**TASK GOAL**
Extract only the lines running from the top of the entries to the line that holds "Task: Select অপেশাদার driving license type". Include that line and omit the pictures.

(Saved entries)
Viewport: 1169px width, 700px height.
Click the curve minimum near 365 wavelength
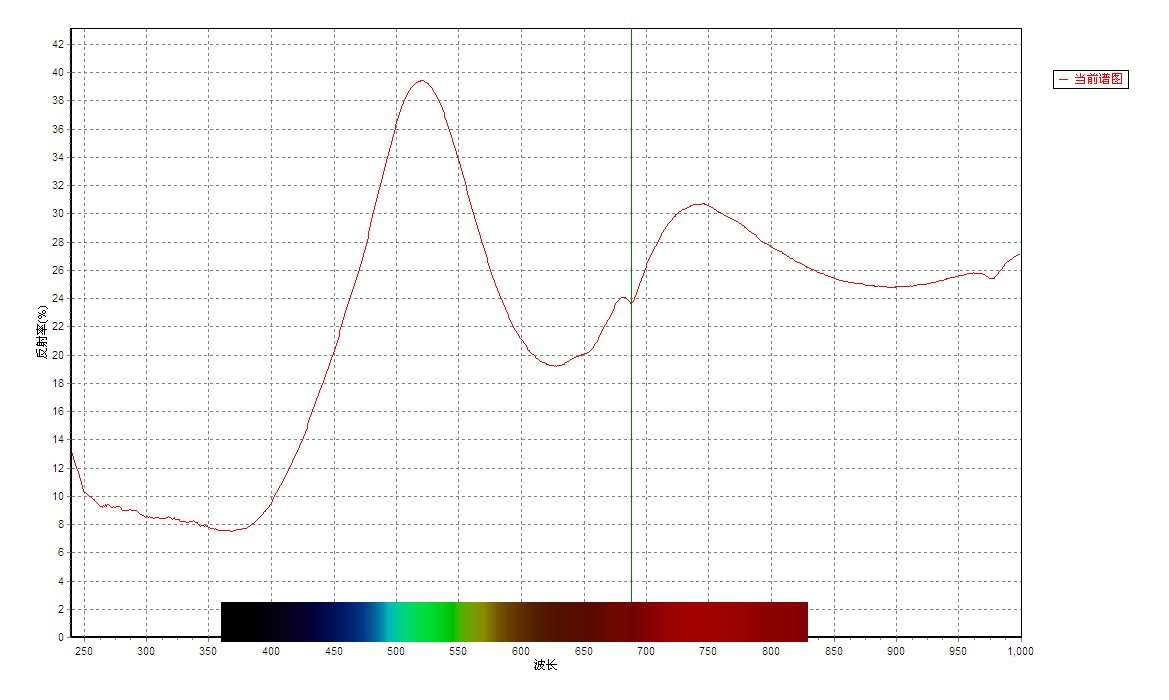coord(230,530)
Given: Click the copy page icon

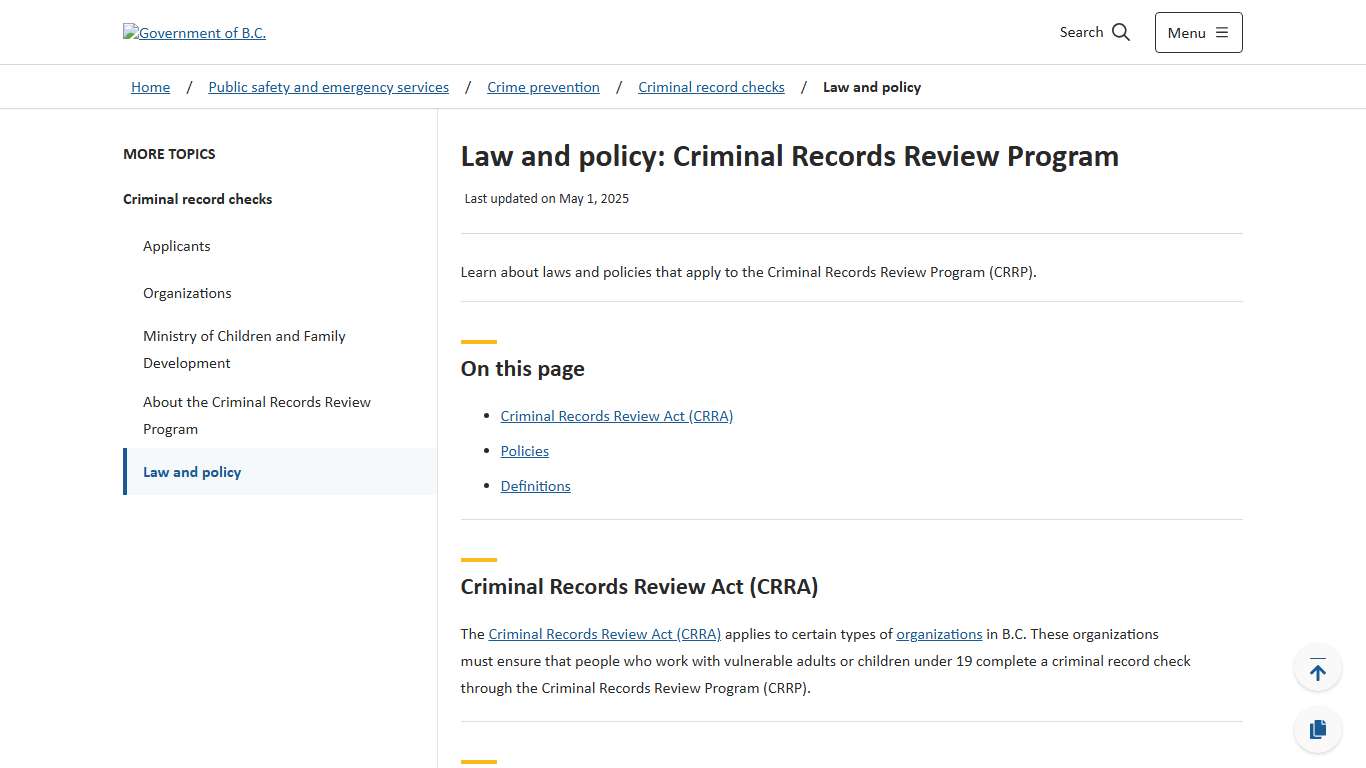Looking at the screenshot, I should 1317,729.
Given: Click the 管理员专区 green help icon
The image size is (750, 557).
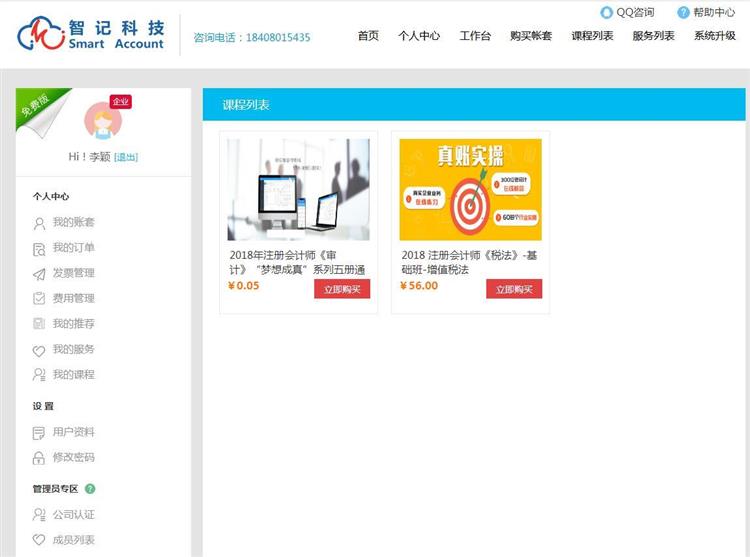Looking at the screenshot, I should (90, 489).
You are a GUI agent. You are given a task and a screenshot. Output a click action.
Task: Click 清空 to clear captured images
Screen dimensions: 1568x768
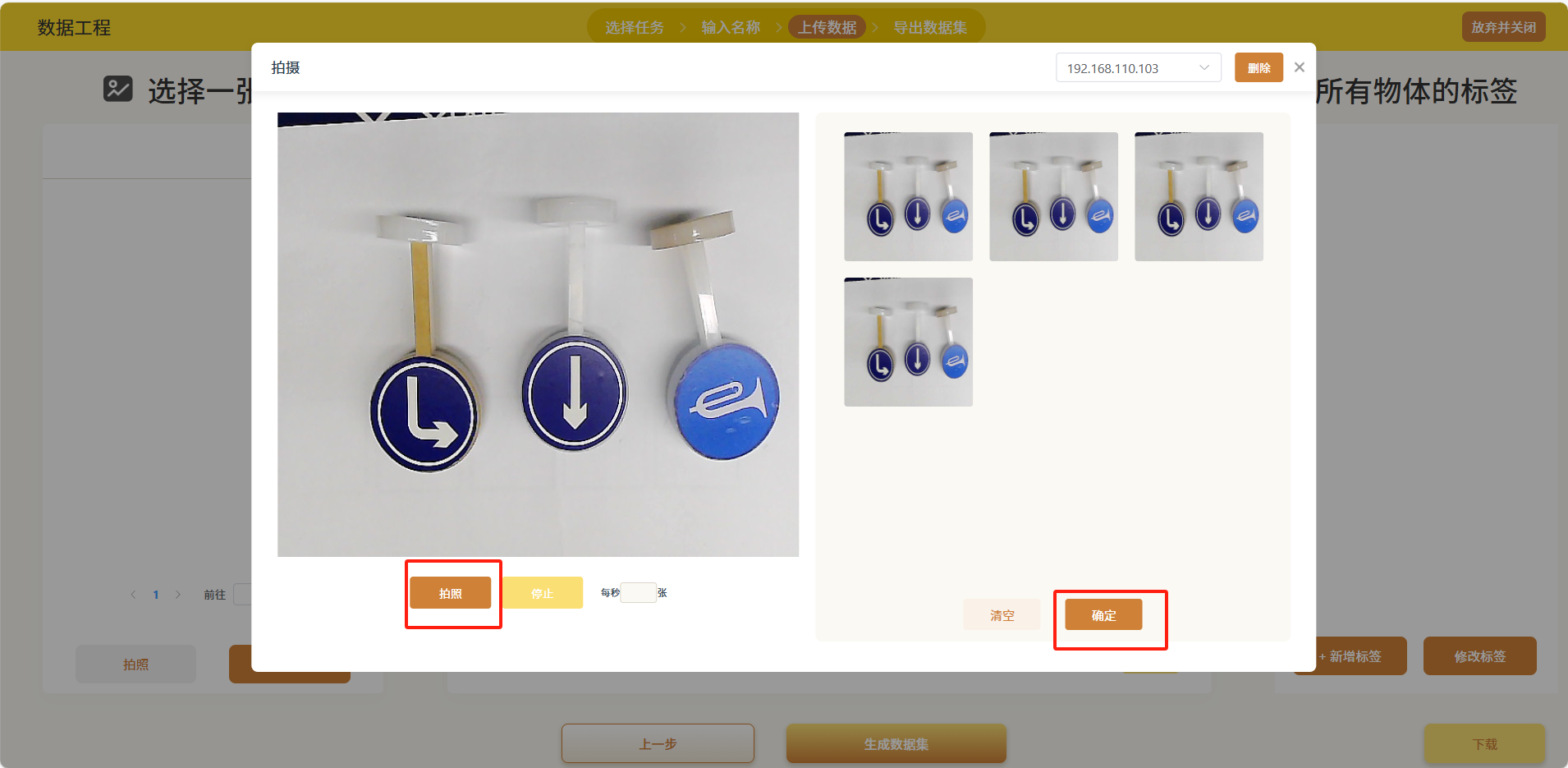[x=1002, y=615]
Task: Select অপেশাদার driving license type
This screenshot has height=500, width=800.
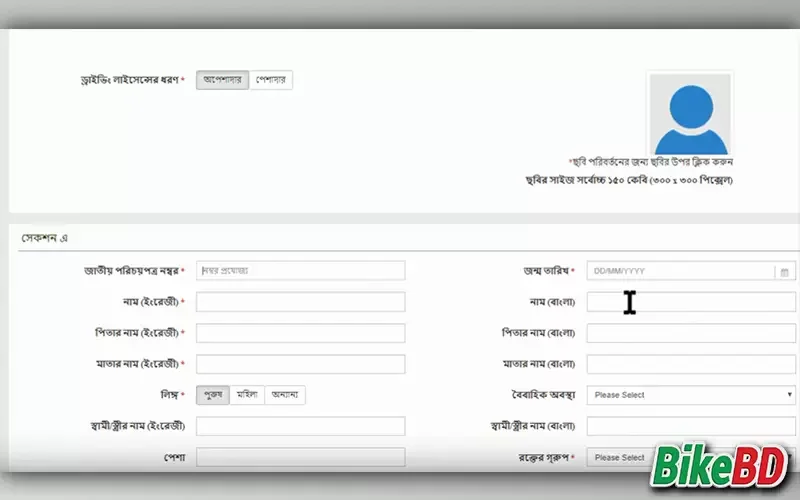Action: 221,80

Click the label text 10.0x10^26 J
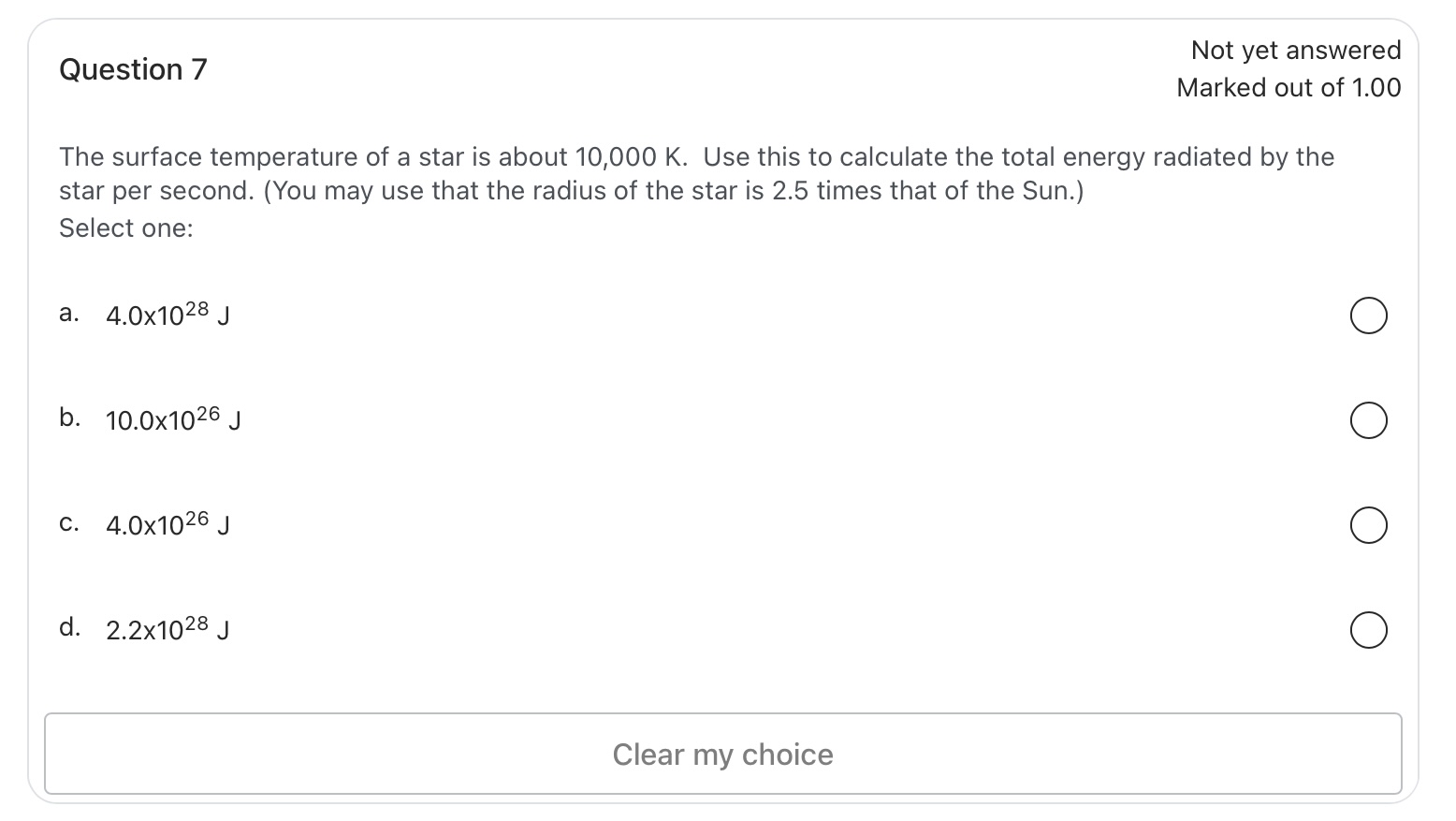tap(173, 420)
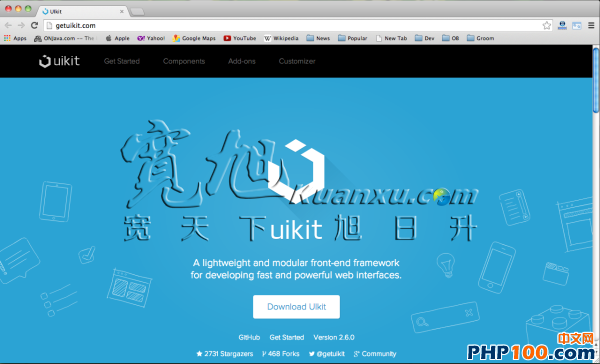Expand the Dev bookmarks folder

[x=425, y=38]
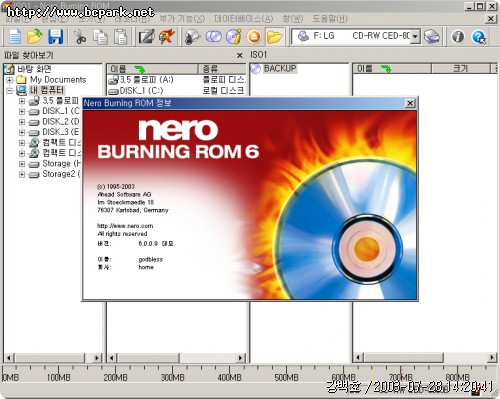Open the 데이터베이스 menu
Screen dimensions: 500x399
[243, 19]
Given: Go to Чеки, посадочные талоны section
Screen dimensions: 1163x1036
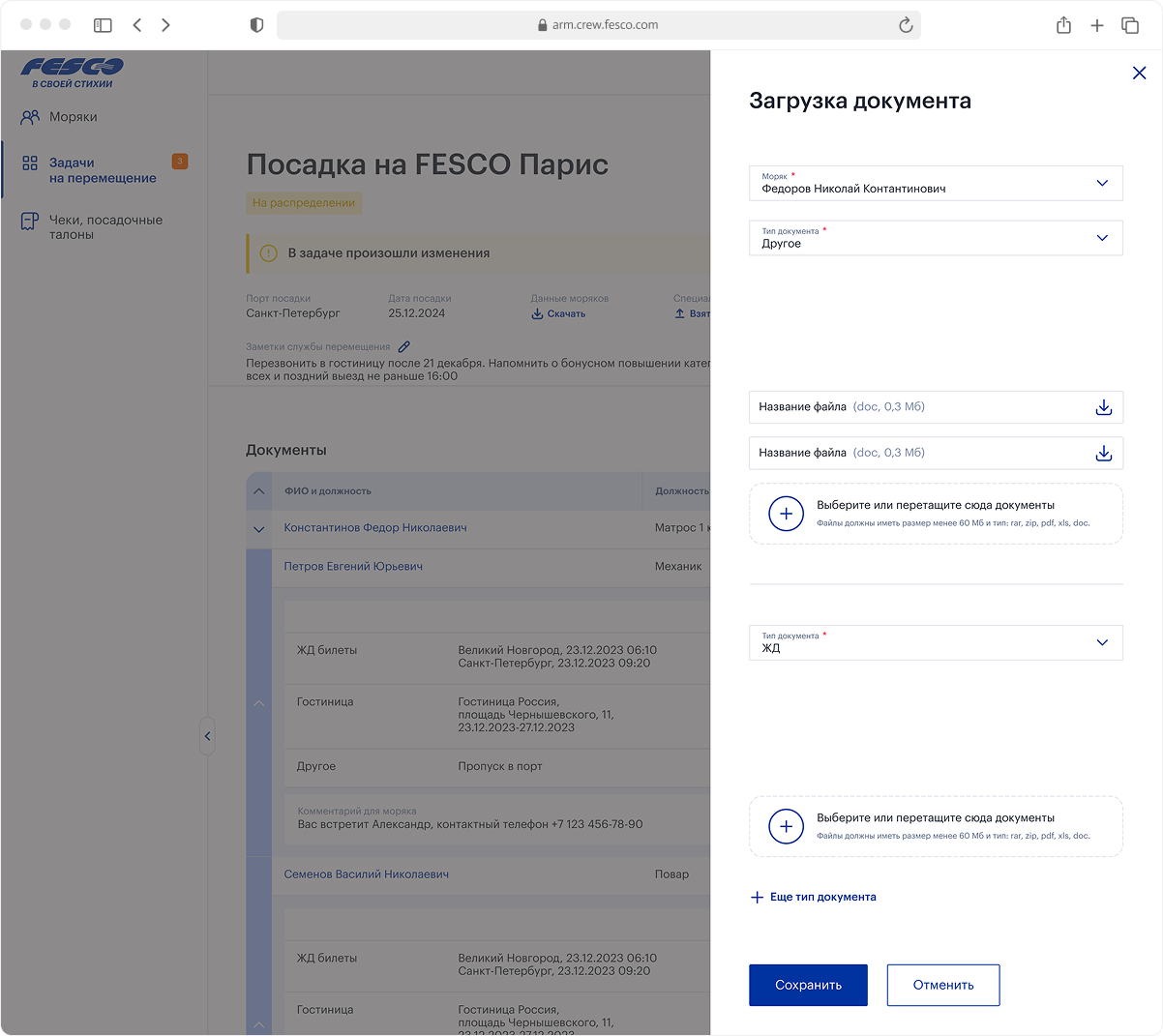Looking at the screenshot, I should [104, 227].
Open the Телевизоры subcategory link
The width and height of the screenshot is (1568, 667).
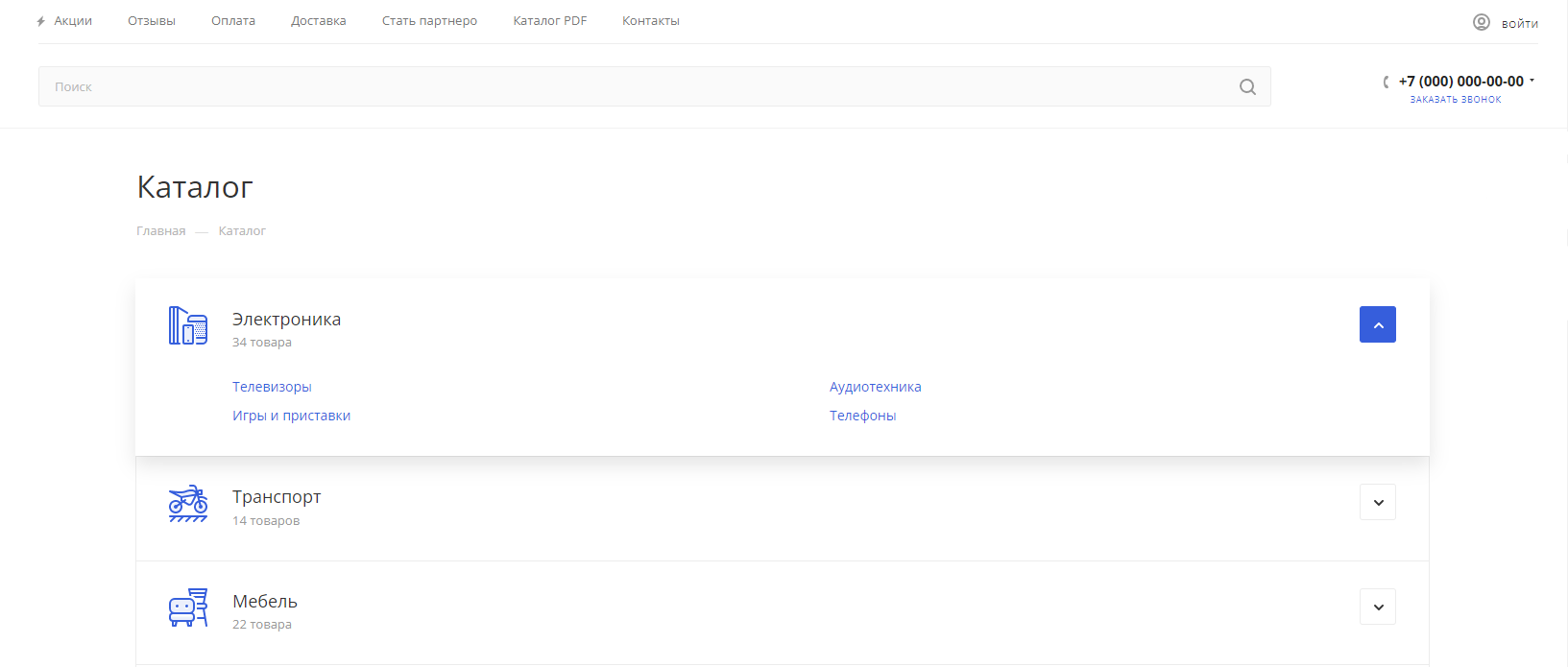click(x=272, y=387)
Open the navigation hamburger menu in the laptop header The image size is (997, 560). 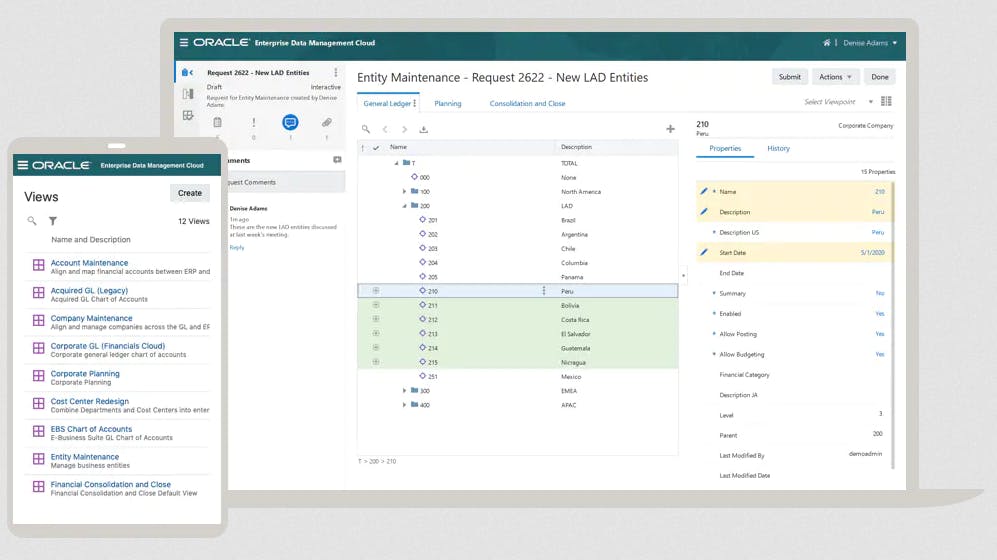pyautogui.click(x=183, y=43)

**RESULT OF THE TASK**
Viewport: 1169px width, 700px height.
Click the curve minimum near 365 wavelength
coord(230,530)
Given: Click the copy page icon

Looking at the screenshot, I should 1317,729.
Given: Click the 管理员专区 green help icon
The image size is (750, 557).
Looking at the screenshot, I should (90, 489).
You are a GUI agent. You are given a task and a screenshot. Output a click action.
Task: Click 清空 to clear captured images
Screen dimensions: 1568x768
[x=1002, y=615]
Task: Select অপেশাদার driving license type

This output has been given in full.